Data for the task section start
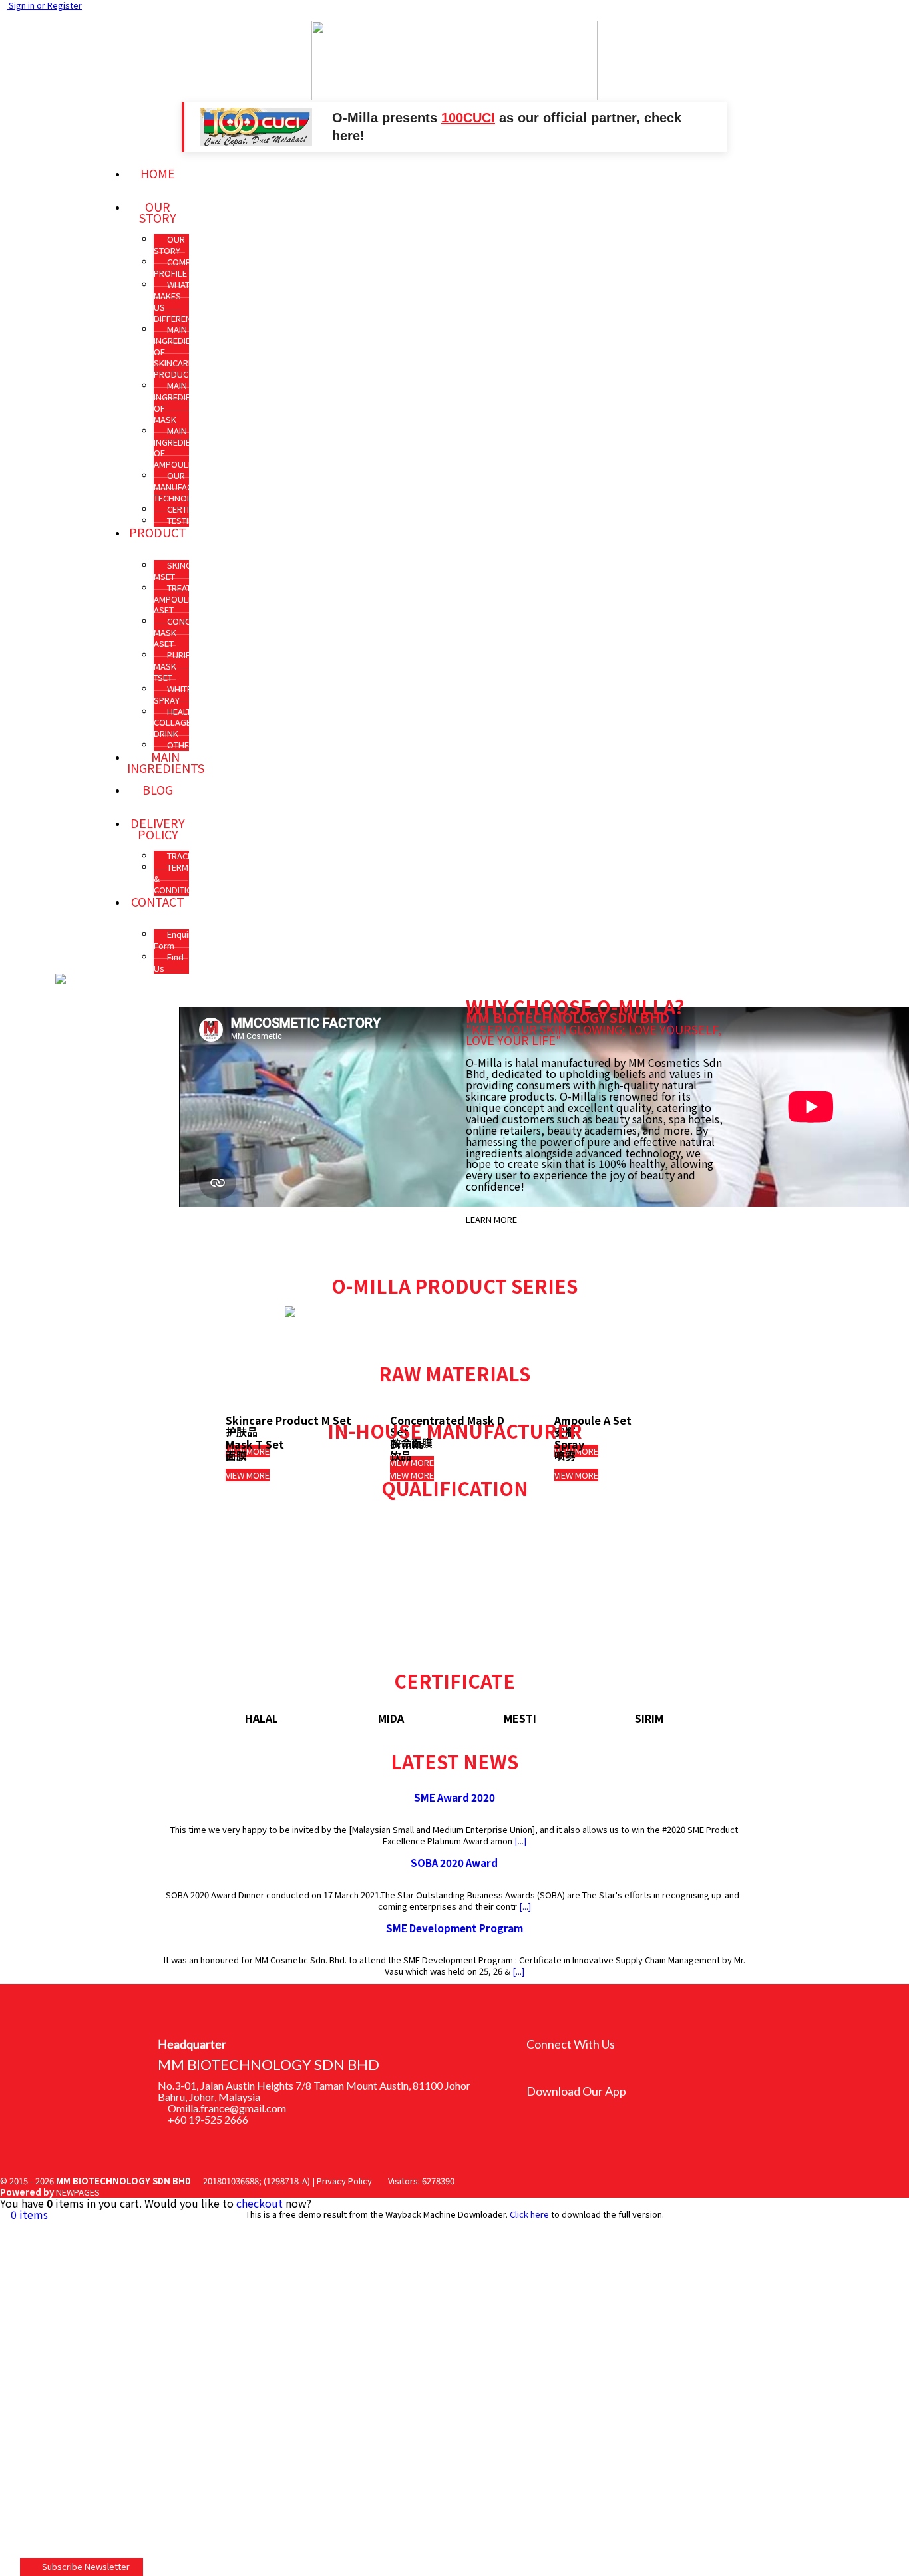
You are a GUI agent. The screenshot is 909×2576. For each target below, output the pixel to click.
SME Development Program (454, 1927)
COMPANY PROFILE (180, 267)
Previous (193, 1712)
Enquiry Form (175, 940)
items (29, 2214)
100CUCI (468, 117)
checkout (259, 2203)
Data for the task section end
What you are asked to do: From the line that contains "COMPANY PROFILE (180, 267)" down to the final line of the entries, print every line exactly as it is, and only those lines.

Finished exercise:
COMPANY PROFILE (180, 267)
Previous (193, 1712)
Enquiry Form (175, 940)
items (29, 2214)
100CUCI (468, 117)
checkout (259, 2203)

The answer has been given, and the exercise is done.